Body height, mass and shape could also influence running style whilst changing direction. Participant 2 has a larger body height and mass than participant 1 which may affect the ability to change direction as fluently during the 45° and 90° repetitions, requiring a larger force during foot-ground contact to transition into the new direction.
This could be the reason for similar DSL across 45°, 90°, 135°, 180° repetitions. This again supports the argument that DSL is unique to an individual and should not be compared with others as DSL values for particular movement for one individual could be different for another.
Due to the dependency of DSL on the running technique of an individual, further investigation could be directed towards comparing DSL in a fatigued and a non-fatigued state.

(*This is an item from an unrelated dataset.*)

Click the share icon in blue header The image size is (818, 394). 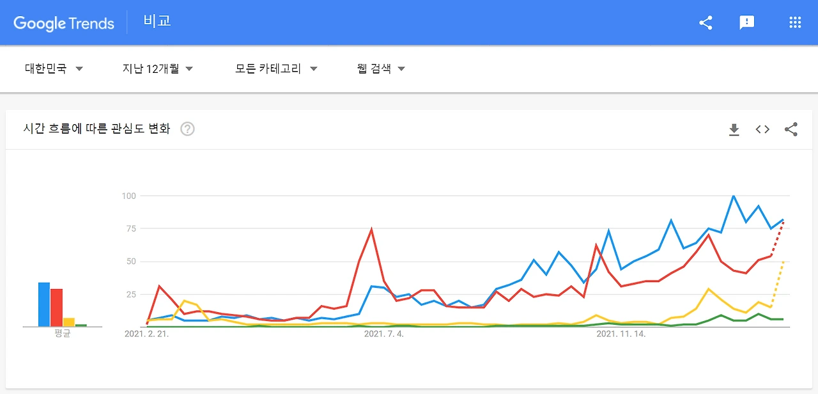tap(706, 23)
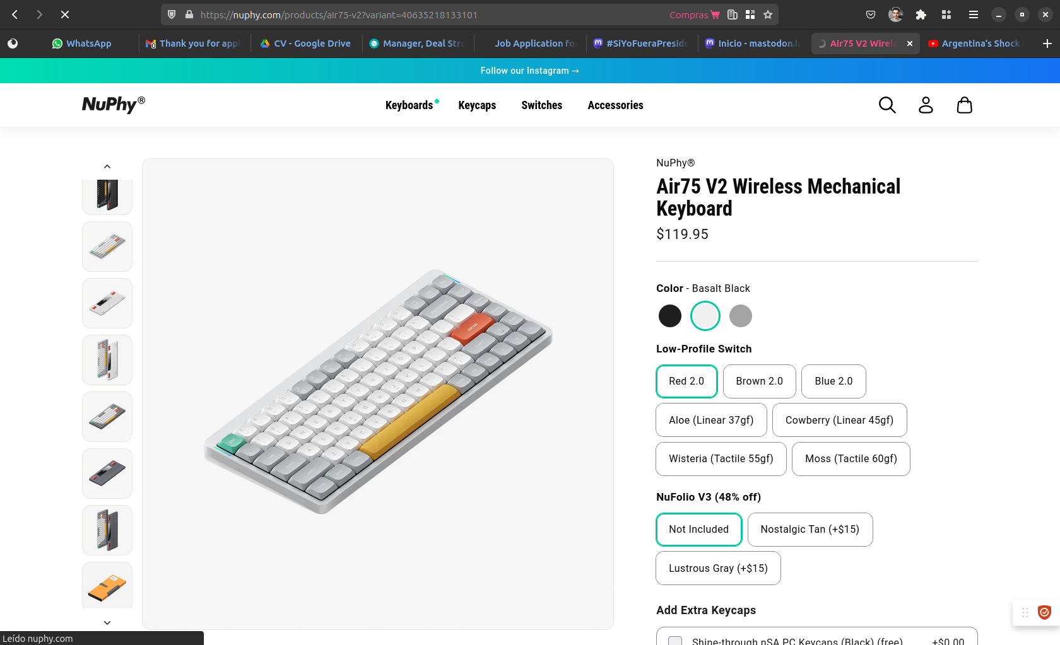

Clansey et al (2012) found an increase in vertical impact peak and Bazuelo-Ruiz et al (2018) found an increase in peak propulsion forces during a fatigued state, which suggests that fatigue will alter an individual’s running mechanics.
Fig 3. DSL During Cutting Manoeuvres (20m).
Conclusion
There is positive correlation with an increase in DSL values and max speed. If a session is designed to have high intensity activity, it is likely to see an increase in an individual’s DSL.
Running technique also plays a large factor in the generation of DSL for an individual, as such large differences were found when the two participants completed the same activities.
Cutting manoeuvres can also increase DSL, however two athletes completing the same movement, won’t always produce the same DSL values.
This may be because an individual’s height, mass and body shape will affect the ability and technique of changing direction. This also supports that DSL can be used as an indicator of mechanical load, however emphasises the importance of monitoring on an individual basis.
References
Bazuelo-Ruiz, B., Durá-Gil, J. V., Palomares, N., Medina, E., & Llana-Belloch, S. (2018). Effect of fatigue and gender on kinematics and ground reaction forces variables in recreational runners. PeerJ, 6, e4489.
Clansey, A. C., Hanlon, M., Wallace, E. S., & Lake, M. J. (2012). Effects of fatigue on running mechanics associated with tibial stress fracture risk. Medicine and Science in Sports and Exercise, 44(10), 1917-1923.
Tominaga, R., Ishii, Y., Ueda, T., & Kurokawa, T. (2016). The effects of running speed on ground reaction forces and lower limb kinematics during single-leg stop movement. The Journal of Strength & Conditioning Research, 30(5), 1224-1230.